The short answer
In Malaysian income tax, reliefs and rebates are two different tools that both reduce what you owe LHDN (Lembaga Hasil Dalam Negeri, also called IRBM) — but they act at different stages of the calculation.
A tax relief reduces your chargeable income before tax is calculated. A tax rebate reduces your final tax payable after tax has already been worked out. That single difference is why a rebate is almost always more valuable than a relief of the same ringgit amount.
How the tax calculation flows
It helps to see where each one slots into the calculation. Malaysia uses progressive tax bands, so income is taxed in slices, with higher slices taxed at higher rates. Your income runs through these steps in order:
- Start with total income (employment, business, rental and other income, from your EA form and other records).
- Subtract reliefs to get your chargeable income.
- Apply the progressive tax rates to that chargeable income to get gross tax payable.
- Subtract rebates to get your final tax payable.
- Apply any tax already paid (monthly PCB/MTD deductions) to find the balance to pay or refund.
Tax reliefs: cut your chargeable income
Reliefs reduce the income figure that tax is calculated on. Because Malaysia's rates are progressive, the value of a relief depends on your marginal rate — the rate on your top slice of income. A relief saves you tax equal to its amount multiplied by your marginal rate.
If your marginal rate is 11%, claiming an extra RM1,000 relief saves you about RM110 in tax. The same RM1,000 relief is worth more to a higher earner sitting in a 24% band (about RM240) and worth nothing at all to someone whose income is already below the taxable threshold. Reliefs are the most common way Malaysians reduce tax, and there are many of them.
- Individual personal relief (a flat amount every resident taxpayer gets).
- EPF contributions and life insurance or takaful premiums.
- Lifestyle relief — books, a computer, smartphone, internet subscription and sports gear.
- Medical expenses, including for parents and serious illnesses.
- Education fees for yourself and child relief for dependants.
- SSPN (national education savings) net deposits and approved donations.
Tax rebates: cut your tax payable directly
A rebate is subtracted from the tax you owe, ringgit-for-ringgit, after the rate has been applied. A RM400 rebate reduces your tax payable by exactly RM400, regardless of your tax band. There is no multiply-by-your-rate step — that is what makes rebates so powerful.
The catch is that rebates are limited and conditional. You only get them if you meet specific rules, and a rebate can only reduce your tax to zero, never below it — so it never produces a cash refund on its own (though over-paid PCB can).
The three rebates to know
For individuals, three rebates come up most often. The exact figures and the chargeable income threshold are set each year of assessment, so treat the amounts below as typical and confirm the current numbers on the official LHDN website before you file.
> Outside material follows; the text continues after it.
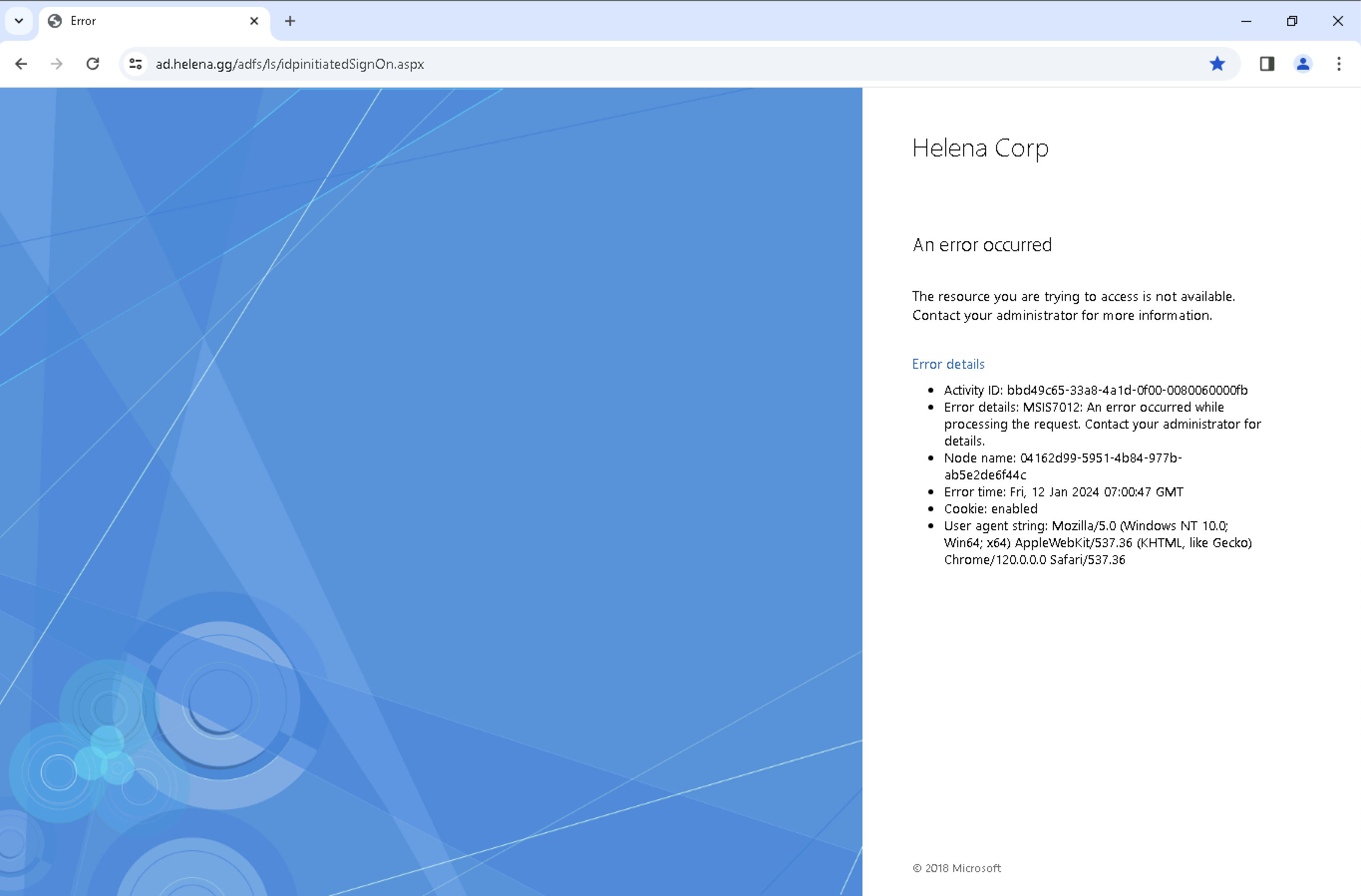Click the Activity ID error detail line
This screenshot has width=1361, height=896.
pyautogui.click(x=1095, y=390)
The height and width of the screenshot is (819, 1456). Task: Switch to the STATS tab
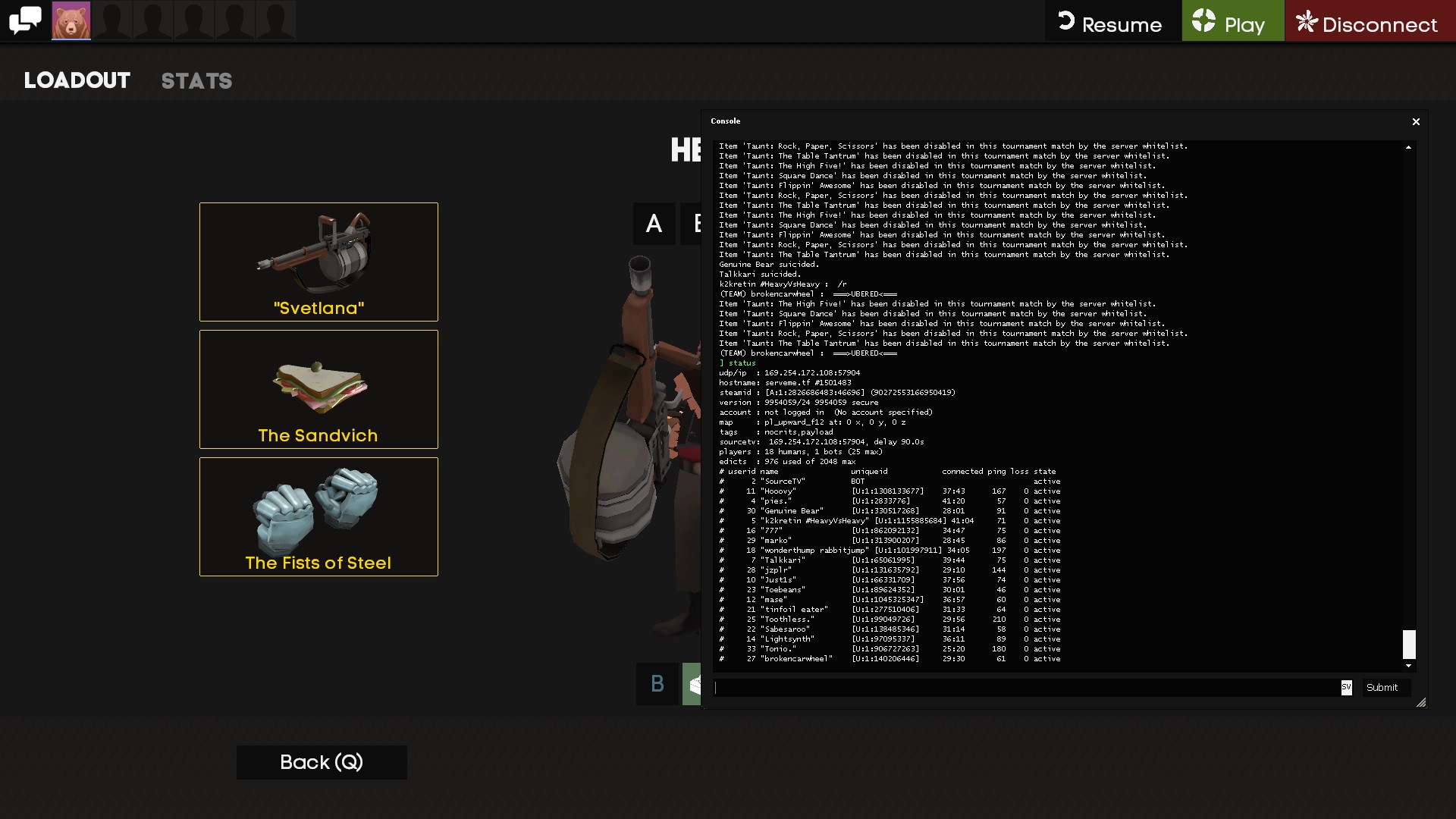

- Individual rebate for low chargeable income — if your chargeable income is at or below a set threshold (commonly RM35,000), you get a flat rebate (typically RM400) knocked off your tax payable.
- Spouse rebate — if you also claim the spouse relief (because your spouse has no income or you elect joint assessment) and you qualify for the individual rebate, you may claim an additional rebate of the same amount for your spouse.
- Zakat and fitrah rebate — zakat or fitrah paid to an approved Islamic religious authority is rebated against your tax payable, again ringgit-for-ringgit, up to the amount of tax you owe.
Worked example: RM1,000 relief vs RM400 rebate
Imagine a resident taxpayer whose chargeable income, before any extra claim, sits in a band with a marginal rate of around 11%. Compare two moves of different headline sizes.
Claim an extra RM1,000 relief: tax saved is roughly RM1,000 x 11% = RM110. Claim a RM400 rebate instead: tax saved is the full RM400, because it comes straight off tax payable. The smaller-looking rebate beats the larger relief by RM290 here. This is exactly why it pays to understand which bucket each item falls into — and why the individual rebate for low chargeable income matters so much for lower earners.
CukaiBro applies this logic for you automatically: it tracks the reliefs and receipts you enter, checks your chargeable income against the rebate thresholds, and shows your tax payable in real time so you can see the effect of each claim instead of guessing.
Why the distinction matters when you file
When you complete your return on MyTax e-Filing, reliefs and rebates appear in different parts of the form, and you need supporting records for both — receipts and statements for reliefs, and the official zakat or fitrah receipt for that rebate. Keeping them organised through the year of assessment means you can claim everything you are entitled to without scrambling at the deadline.
Remember that thresholds, relief limits and rebate amounts are reviewed in most national budgets, so a figure that was right last year may change. Always cross-check the latest numbers on the LHDN website (or let a tool that updates yearly do it) before submitting.